(ТЕКСТ ДЛЯ ЧТЕНИЯ):
<<<<
Развитие революции в России указало мне путь, по которому нужно идти международному рабочему движению. Я решил не только поддерживать движение теоретически и идеологически, но и самому стать на практике его частью. И с тех пор, какие бы выводы ни делались о моих личных и материальных проблемах, я встал на этот путь. И сейчас, когда третий год идет Вторая мировая война и развязана война между Германией и Советским Союзом, у меня еще более крепнет убеждение, что решение, принятое мною 25 лет назад, было правильным. Я могу так заявить, даже обдумав все, что случилось со мной в течение прошедших 25 лет, и особенно в последний год.
После демобилизации в январе 1918 года я поступил в Кильский университет, но я никак не думал, что в течение года здесь произойдет германская революция. В Киле я вступил в революционную организацию – Независимую социал-демократическую партию. Я не вступил в группу «Спартак», но только по той причине, что в Киле не смог установить связи с этой организацией.
Как только я вступил в партию, мне сразу же была поручена работа в социалистических студенческих организациях. Вместе с двумя-тремя студентами я создал такую организацию и затем стал ее руководителем. Кроме того, в рамках партийной организации я стал руководителем учебного кружка в районе, где проживал, и преподавал там историю рабочего движения, различия между революционным и контрреволюционным движением и другие предметы. Безусловно, я старался вовлечь в партию новых членов из моих друзей-студентов и выполнял также различные мелкие поручения.
>>>>
(ДАННЫЕ):
<<<<
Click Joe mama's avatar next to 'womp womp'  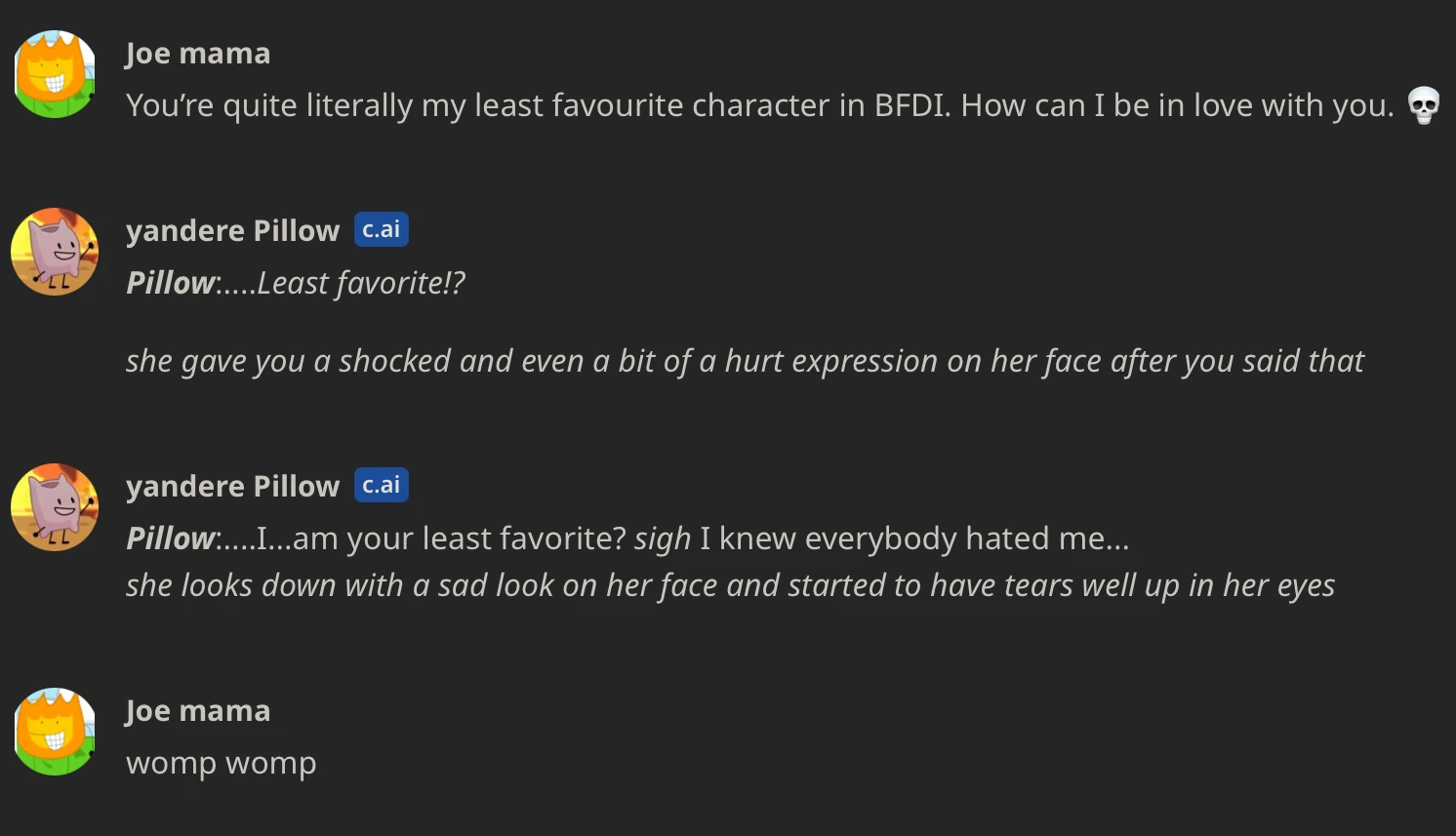[x=55, y=732]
>>>>
(ЗАДАНИЯ):
1/ Перепишите отрывок из текста для чтения между словами «Развитие революции в» и «в последний год.» включительно, заменив «25 лет» на «двадцать пять лет».
2/ Пожалуйста, продолжите текст для чтения с того места, где он заканчивается.

(ОТВЕТЫ):
1/
Развитие революции в России указало мне путь, по которому нужно идти международному рабочему движению. Я решил не только поддерживать движение теоретически и идеологически, но и самому стать на практике его частью. И с тех пор, какие бы выводы ни делались о моих личных и материальных проблемах, я встал на этот путь. И сейчас, когда третий год идет Вторая мировая война и развязана война между Германией и Советским Союзом, у меня еще более крепнет убеждение, что решение, принятое мною двадцать пять лет назад, было правильным. Я могу так заявить, даже обдумав все, что случилось со мной в течение прошедших двадцать пять лет, и особенно в последний год.

2/
Я тайно читал лекции по социализму группам рабочих порта и матросов. Таким образом, я содействовал и революции в Кильской военной гавани, начатой восставшими матросами. Даже сейчас я помню одну из этих лекций. Одним ранним утром я был вызван и приведен в незнакомое до того место. Придя туда, осмотревшись, я понял, что это была подземная матросская казарма, где меня попросили тайно прочитать лекцию при плотно закрытых дверях.
Сразу после революции моя работа в партии заключалась в разборе бесчисленных заявлений о приеме в партию, пропагандистской и преподавательской деятельности. Помимо этого я должен был главным образом по-прежнему поддерживать связь со студенческими социалистическими организациями, которые набрали в это время большую силу.
В конце того года я с двумя-тремя товарищами с партийным заданием выехал в Берлин, где работал в местном штабе. Развернулась непримиримая борьба между фракцией во главе с Носке и Шейдеманом и революционным движением. Армия же стала на сторону Носке и выступила против революции. Партия нуждалась в помощи, но, когда я приехал в Берлин, было слишком поздно что-либо делать. После жестокого кровопролития восстание «Спартака» было подавлено. Нас загнали в гараж и обыскали, но, к счастью, мое оружие не обнаружили. Тот, кто имел оружие и отказывался отдать его, тут же расстреливался. Пробыв с товарищами несколько дней в здании гаража, мы вернулись в Киль. Но нельзя было назвать это триумфальным возвращением. В начале 1919 года я уехал в Гамбург и стал готовиться к экзаменам на врача.